— BEGIN Extracted information —

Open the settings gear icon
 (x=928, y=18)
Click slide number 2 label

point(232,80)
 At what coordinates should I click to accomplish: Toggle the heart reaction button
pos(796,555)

— END Extracted information —

*Problem description*
Reproduce every one of the entries above line for line, without altering anything.

*Answer to the exercise*
Open the settings gear icon
 (x=928, y=18)
Click slide number 2 label

point(232,80)
 At what coordinates should I click to accomplish: Toggle the heart reaction button
pos(796,555)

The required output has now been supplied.